*GIVEN RECORDS*
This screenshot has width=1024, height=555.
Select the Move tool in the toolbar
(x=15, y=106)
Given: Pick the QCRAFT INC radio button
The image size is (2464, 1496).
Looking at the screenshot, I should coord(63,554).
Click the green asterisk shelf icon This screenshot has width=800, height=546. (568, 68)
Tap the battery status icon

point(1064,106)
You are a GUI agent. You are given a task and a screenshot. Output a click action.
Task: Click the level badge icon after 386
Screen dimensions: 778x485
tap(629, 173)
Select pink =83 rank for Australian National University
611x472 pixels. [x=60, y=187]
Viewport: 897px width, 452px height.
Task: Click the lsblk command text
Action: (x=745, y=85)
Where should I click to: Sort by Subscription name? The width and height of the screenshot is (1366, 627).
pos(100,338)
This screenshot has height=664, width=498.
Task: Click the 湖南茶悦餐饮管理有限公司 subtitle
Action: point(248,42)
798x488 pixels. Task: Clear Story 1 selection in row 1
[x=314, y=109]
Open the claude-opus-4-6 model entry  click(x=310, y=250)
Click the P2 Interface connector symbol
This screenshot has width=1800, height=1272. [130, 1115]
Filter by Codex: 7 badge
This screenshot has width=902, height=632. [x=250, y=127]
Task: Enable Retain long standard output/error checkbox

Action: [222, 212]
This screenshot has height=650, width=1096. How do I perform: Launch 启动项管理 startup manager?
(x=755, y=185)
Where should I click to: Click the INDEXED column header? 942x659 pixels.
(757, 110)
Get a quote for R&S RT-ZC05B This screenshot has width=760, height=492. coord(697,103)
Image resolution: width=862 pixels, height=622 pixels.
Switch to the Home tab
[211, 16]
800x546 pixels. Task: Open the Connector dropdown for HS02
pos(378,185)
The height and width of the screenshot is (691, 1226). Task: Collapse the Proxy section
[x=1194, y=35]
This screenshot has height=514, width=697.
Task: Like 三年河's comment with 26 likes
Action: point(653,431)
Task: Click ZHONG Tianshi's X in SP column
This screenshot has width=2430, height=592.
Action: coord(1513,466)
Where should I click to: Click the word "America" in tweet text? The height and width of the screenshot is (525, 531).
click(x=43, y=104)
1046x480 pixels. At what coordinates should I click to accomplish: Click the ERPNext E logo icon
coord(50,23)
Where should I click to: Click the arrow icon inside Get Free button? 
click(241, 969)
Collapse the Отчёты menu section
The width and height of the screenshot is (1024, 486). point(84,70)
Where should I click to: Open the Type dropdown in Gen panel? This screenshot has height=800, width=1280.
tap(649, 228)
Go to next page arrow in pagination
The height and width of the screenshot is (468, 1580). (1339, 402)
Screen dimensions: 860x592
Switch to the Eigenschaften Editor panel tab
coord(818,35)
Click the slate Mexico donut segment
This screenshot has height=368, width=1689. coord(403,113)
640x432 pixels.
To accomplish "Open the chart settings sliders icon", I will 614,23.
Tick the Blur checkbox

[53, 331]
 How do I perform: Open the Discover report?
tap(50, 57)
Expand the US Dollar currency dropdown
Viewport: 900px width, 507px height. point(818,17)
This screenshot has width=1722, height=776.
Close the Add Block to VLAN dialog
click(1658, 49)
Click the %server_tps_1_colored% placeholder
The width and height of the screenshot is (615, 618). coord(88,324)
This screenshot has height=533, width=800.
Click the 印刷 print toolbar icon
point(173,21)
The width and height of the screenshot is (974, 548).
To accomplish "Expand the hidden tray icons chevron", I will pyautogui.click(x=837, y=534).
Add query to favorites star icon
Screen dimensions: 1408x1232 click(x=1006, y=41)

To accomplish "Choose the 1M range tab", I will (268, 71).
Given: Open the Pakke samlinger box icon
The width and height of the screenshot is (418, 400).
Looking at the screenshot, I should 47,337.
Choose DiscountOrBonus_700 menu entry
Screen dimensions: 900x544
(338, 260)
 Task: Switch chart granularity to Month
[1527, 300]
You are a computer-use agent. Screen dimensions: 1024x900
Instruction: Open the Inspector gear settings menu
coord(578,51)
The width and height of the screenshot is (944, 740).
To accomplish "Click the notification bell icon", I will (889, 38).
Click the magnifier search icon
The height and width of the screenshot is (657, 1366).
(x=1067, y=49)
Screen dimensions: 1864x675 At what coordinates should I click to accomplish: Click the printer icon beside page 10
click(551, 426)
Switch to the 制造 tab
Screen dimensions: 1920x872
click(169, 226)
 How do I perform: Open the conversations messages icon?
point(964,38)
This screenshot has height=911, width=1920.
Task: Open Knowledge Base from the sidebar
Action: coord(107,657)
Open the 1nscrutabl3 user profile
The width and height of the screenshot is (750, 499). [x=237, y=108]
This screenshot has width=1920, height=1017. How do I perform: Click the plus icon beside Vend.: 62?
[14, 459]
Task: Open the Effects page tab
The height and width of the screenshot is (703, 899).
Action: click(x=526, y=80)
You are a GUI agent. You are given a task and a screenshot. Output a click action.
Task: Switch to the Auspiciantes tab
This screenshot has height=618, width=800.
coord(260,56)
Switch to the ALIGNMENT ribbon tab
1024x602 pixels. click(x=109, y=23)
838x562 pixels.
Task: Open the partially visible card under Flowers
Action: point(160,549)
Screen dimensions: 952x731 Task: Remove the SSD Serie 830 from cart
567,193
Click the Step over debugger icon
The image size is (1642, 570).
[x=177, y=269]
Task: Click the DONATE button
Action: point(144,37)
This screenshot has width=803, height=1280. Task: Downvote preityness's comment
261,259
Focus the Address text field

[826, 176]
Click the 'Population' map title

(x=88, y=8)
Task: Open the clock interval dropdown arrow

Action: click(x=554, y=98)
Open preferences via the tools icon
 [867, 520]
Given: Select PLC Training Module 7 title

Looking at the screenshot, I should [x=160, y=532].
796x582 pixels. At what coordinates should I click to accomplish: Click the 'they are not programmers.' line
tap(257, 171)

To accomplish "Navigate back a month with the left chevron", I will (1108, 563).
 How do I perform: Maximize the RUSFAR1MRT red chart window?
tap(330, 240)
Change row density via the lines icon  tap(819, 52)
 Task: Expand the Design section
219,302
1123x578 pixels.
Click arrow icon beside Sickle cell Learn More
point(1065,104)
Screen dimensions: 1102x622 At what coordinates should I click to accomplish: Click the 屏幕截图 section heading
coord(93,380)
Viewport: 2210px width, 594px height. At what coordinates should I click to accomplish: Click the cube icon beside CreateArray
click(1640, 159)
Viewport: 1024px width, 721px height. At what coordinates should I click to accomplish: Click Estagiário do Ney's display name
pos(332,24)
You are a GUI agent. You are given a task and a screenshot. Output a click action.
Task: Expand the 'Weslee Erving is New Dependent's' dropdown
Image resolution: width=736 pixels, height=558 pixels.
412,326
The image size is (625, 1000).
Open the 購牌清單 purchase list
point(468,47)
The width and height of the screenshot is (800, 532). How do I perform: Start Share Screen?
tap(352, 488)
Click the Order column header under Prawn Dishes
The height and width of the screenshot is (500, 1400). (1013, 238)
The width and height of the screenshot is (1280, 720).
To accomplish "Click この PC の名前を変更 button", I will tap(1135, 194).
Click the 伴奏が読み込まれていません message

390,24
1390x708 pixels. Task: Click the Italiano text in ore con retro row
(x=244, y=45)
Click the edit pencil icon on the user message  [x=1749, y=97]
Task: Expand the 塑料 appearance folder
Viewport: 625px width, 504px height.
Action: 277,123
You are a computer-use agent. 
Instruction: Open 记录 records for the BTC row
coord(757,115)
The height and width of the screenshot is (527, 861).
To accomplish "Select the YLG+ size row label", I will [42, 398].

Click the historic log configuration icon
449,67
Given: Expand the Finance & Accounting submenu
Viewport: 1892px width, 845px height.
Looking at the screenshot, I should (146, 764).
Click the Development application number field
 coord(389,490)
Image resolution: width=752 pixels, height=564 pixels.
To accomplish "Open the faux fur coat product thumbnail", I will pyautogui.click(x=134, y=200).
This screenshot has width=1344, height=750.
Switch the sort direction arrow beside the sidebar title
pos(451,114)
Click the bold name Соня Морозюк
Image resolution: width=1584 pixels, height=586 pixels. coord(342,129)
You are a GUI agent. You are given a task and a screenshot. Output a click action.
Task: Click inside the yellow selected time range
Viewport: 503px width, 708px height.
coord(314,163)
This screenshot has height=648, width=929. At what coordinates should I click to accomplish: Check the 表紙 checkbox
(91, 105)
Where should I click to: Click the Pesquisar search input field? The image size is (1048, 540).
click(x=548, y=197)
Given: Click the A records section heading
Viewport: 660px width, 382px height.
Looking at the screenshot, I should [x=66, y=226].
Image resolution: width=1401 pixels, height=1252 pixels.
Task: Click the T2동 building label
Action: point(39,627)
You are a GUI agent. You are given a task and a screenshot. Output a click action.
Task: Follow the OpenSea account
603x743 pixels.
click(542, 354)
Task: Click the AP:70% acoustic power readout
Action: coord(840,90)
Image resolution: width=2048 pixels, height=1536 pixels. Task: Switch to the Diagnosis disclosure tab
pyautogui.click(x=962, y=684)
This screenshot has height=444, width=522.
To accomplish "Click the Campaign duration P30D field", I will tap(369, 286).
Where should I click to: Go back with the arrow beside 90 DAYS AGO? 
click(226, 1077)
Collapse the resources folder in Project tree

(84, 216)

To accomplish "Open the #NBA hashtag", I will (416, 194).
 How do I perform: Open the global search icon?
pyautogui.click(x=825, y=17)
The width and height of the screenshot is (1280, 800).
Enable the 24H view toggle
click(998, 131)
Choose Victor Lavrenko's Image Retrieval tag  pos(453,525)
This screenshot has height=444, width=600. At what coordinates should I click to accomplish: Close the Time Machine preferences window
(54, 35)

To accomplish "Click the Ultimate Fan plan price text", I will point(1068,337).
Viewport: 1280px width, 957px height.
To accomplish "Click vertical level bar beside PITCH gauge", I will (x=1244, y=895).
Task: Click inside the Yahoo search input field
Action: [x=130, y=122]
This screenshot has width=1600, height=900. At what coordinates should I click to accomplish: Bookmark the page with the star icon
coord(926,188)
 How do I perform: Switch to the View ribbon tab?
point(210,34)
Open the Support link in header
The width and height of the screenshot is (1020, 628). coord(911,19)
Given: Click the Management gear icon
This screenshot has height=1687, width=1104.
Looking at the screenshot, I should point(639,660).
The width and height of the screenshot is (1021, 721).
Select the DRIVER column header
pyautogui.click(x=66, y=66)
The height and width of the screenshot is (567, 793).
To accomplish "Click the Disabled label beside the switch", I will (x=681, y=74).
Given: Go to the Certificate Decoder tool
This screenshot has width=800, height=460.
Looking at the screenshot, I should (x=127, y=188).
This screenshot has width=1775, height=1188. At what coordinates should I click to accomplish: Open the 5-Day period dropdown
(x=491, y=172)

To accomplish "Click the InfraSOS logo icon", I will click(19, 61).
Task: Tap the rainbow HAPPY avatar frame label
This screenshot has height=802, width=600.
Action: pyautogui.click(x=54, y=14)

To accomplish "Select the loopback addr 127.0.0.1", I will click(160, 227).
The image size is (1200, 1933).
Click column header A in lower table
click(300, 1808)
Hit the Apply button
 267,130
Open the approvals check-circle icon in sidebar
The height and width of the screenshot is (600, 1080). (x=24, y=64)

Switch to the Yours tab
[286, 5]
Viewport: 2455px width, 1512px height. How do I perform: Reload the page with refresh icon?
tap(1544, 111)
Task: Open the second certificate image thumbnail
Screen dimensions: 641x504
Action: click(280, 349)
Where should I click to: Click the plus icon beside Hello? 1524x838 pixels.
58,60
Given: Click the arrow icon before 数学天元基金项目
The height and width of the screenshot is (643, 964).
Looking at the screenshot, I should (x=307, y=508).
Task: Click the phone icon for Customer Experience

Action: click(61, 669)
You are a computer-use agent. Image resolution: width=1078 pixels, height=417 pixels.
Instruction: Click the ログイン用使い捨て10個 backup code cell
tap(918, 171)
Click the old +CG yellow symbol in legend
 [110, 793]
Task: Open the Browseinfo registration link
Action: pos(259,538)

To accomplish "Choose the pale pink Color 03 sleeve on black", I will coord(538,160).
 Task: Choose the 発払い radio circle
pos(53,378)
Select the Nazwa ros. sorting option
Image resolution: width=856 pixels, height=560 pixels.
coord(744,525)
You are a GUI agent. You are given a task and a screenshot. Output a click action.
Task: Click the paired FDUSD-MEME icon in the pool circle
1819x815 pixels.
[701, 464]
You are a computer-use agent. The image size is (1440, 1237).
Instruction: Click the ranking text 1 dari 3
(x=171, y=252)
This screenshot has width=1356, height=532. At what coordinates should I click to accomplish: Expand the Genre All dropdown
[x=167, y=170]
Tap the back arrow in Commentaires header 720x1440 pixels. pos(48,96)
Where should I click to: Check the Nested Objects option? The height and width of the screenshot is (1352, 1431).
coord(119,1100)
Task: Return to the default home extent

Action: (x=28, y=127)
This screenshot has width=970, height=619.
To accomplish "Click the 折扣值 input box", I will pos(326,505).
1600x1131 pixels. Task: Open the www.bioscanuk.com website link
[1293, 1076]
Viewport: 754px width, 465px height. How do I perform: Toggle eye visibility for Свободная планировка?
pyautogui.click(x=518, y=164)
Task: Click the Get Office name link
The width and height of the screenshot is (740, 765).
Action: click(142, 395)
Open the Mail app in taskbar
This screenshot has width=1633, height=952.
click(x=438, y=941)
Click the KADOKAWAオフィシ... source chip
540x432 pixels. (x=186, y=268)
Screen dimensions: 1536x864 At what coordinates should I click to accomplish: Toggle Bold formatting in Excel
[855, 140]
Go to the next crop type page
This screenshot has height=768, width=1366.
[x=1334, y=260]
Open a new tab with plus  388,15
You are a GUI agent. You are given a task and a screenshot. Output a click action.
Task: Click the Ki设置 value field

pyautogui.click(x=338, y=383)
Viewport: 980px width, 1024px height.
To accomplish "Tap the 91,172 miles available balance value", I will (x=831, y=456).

*AIM OF THE TASK*
Among the records above, find each line holding the string "chevron" and pull it out.

*SOLUTION TO THIS TASK*
To accomplish "Expand the hidden tray icons chevron", I will pyautogui.click(x=837, y=534).
To accomplish "Navigate back a month with the left chevron", I will (1108, 563).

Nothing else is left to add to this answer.